I'm not saying the Times is sexist; plenty of male executives have left the paper in recent years, too. But I do think the paper isn't particularly aggressive when it comes to covering itself. That's understandable but nonetheless hypocritical for a paper that recently faulted Bloomberg News for not covering Bloomberg.
David Brooks Growth Recipe
October 24, 2014 at 10:13 am
David Brooks writes:
If you get outside the partisan boxes, there's a completely obvious agenda to create more middle-class, satisfying jobs. The federal government should borrow money at current interest rates to build infrastructure, including better bus networks so workers can get to distant jobs. The fact that the federal government has not passed major infrastructure legislation is mind-boggling, considering how much support there is from both parties.
Other shifts are more fundamental, but should be the signature themes of the next political era. First, the government should reduce its generosity to people who are not working but increase its support for people who are. That means reducing health benefits for the affluent elderly. But it means, as Michael Strain of the American Enterprise Institute recommends, increasing wage subsidies when employers hire the long-term unemployed and issuing relocation subsidies so people in high unemployment areas can move.
Sorry, I don't find this "obvious," much less "completely obvious." The federal government did pass "major infrastructure legislation," the stimulus bill, with debatable results. And there's all kinds of infrastructure spending packed into the regular budget, including the $76 billion that the U.S. Department of Transportation spent in 2013. States and regional authorities, not just the federal government, can fund such spending. The Times itself has reported recently on the under-construction $3.9 billion new Tappan Zee bridge over the Hudson River, as well as the construction, for $3.6 billion, of a new main terminal at La Guardia Airport.
As for busing workers to "distant jobs," how would those long commutes affect families? Why not an alternative strategy that would deregulate housing construction, or reform zoning, to allow more housing near the jobs, or more jobs near the cheap housing?

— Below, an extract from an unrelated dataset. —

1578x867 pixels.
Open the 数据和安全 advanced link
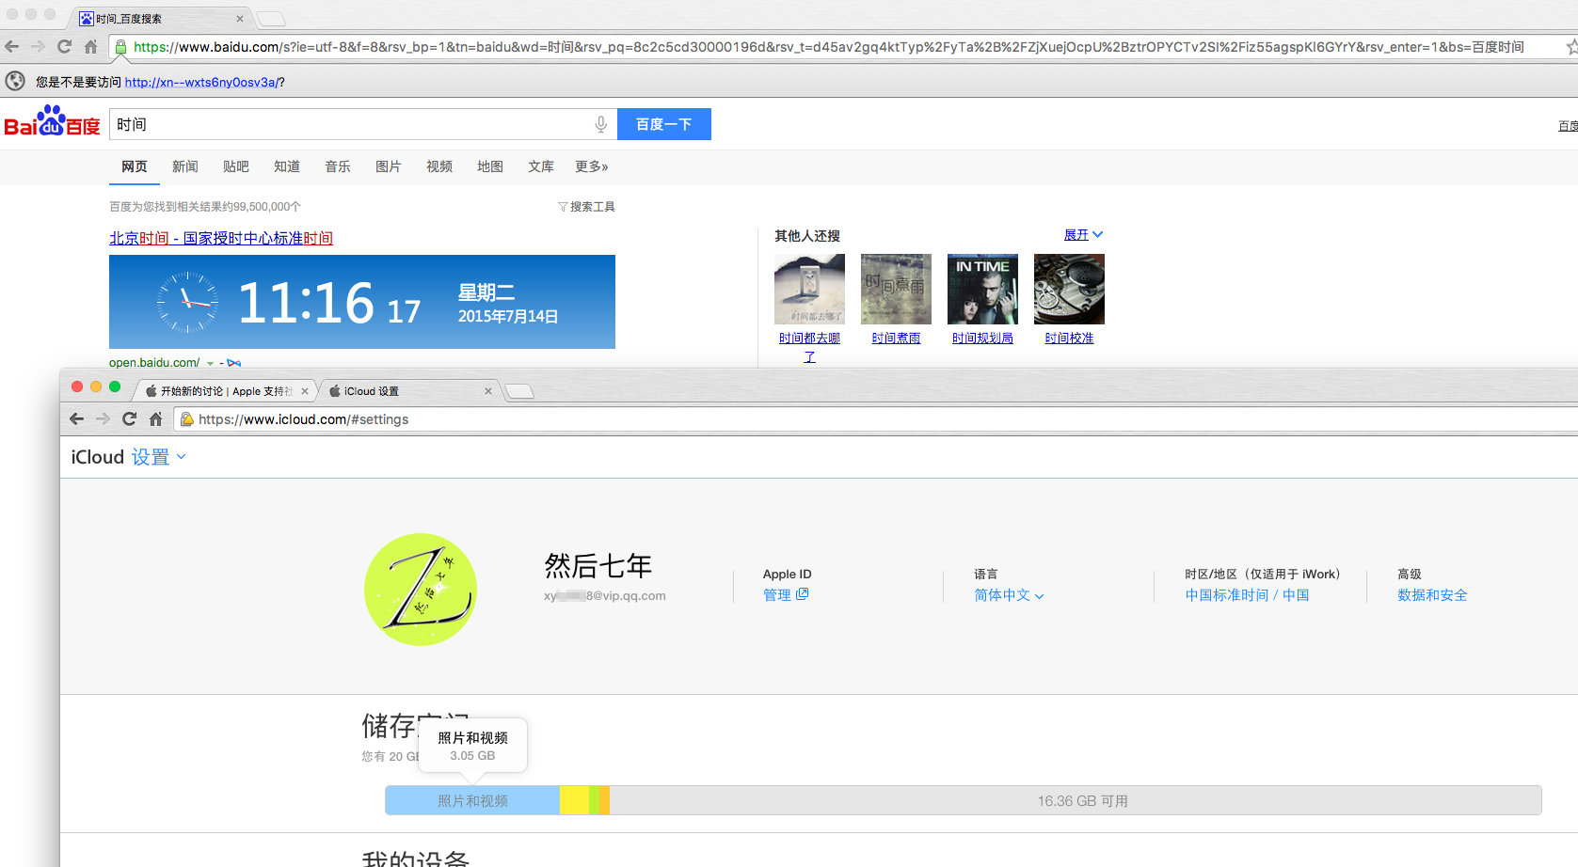click(x=1432, y=595)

And as for "relocation subsidies so people in high unemployment areas can move," I'm glad to see Mr. Brooks covering this idea, which I wrote about back in February. But Mr. Brooks, who at his best (which is not in today's column) is alert to the law of unintended consequences and and also sensitive to the need for humility when it comes to policy prescriptions, doesn't spend any time exploring the potential downside of this plan. As I wrote back in February:
people move to places with better employment prospects all the time, even without government subsidies. Others may worry about the dislocating effects on people who leave their families and friends behind far away in pursuit of a job.
Structuring the subsidy as a loan, as Senator Thune's amendment does, runs the risk of saddling individuals already loaded with debt with even more of it. A 1981 evaluation of a 1976 federal relocation assistance program found that some program participants, those who moved and then couldn't find a job even in their new home, were disappointed. The subsidies may encourage people to move to places that appear to be full of jobs at one moment — like Las Vegas in 2005 or Wall Street in 2007 — but are actually about to crash.
Again, that doesn't mean that these ideas aren't worth considering or maybe even doing. But declaring something "completely obvious" doesn't make it so, and is a poor substitute for a reasoned argument in support of a policy.